官能小説「放課後の夜」四十九 | かわぞうの小説集「官能小説・ひとりごと・etc」

官能小説「放課後の夜」四十九

奈津子は、何も言わずにメモ用紙を受け取った。

言葉を交わすこともなく、良雄は引き返してまた教室に入る。

メモには、今日の放課後に逢いたい旨を記してあるのだが、果たして奈津子はどう思うのだろうか。

放課後までには時間がある。まだ午前中なのだ。放課後まで長くなりそうだ。

涼子のほうを見る。良雄が早足で教室を出た様を見ていただろうか?

休憩時間にざわめく生徒たちをよそに、涼子は机の上に本を広げて読んでいた。

確証はないが、何も見ていなかった気がする。

さっきまで高鳴っていた鼓動が収まってきた。

(先生はきっと来てくれるだろう。来たらどんな顔をして迎えたらいいんだ?)

(いや…やっぱり、しつこいヤツだと思われたんじゃないかな…。
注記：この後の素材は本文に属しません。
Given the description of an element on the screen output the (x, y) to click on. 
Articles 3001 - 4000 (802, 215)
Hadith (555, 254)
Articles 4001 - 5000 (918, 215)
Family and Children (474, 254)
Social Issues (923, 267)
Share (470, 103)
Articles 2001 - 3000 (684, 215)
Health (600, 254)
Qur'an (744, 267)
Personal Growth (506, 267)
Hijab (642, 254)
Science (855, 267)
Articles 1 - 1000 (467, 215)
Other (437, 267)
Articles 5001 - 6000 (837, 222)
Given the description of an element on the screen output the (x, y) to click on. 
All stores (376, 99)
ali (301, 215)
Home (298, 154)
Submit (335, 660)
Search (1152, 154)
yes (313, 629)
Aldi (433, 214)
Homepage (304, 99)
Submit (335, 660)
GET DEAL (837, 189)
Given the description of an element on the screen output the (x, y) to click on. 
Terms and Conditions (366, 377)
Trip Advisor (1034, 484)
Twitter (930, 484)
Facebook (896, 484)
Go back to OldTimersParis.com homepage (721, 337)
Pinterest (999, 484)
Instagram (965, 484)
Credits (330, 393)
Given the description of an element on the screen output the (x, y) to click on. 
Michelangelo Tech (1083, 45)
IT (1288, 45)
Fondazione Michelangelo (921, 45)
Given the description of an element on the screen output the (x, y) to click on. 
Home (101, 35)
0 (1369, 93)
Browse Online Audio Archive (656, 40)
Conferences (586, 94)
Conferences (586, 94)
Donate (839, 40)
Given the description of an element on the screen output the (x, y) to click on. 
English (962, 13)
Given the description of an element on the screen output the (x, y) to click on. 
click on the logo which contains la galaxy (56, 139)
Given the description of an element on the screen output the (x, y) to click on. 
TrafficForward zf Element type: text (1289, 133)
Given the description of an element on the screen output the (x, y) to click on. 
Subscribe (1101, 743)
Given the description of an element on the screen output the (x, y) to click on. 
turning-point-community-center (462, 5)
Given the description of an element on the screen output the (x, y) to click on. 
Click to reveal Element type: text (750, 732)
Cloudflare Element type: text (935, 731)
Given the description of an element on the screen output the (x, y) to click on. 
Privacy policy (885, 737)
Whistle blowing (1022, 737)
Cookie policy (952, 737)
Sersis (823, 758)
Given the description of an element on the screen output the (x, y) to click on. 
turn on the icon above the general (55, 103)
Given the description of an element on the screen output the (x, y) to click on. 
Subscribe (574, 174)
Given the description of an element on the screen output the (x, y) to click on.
来ないんじゃないか?)

二つの相反する思いが、放課後になるまで激しく交錯して良雄を悩ませた。

そして、その日の全ての授業が終わった。

短いホームルームも終わった。

例によって良雄は、少しやつれたと思われるほど待ちくたびれた顔になっていた。

「 う~い帰ろうぜ、波川! 」

達也がいつものように声を掛けてくる。

「 おう、帰ろうぜ。 」

良雄は応えた。奈津子との待ち合わせの時間までは、あと一時間ほどある。断って変に怪しまれるよりは、いつものように途中まで一緒に帰り、そのあと急いで家に戻って着替えて待ち合わせ場所に向かったほうがいい。

良雄は達也の軽口に合わせて適当に相槌をうちながらも、頭の中ではこれからの奈津子との逢瀬に多大な期待と不安を膨らませていた。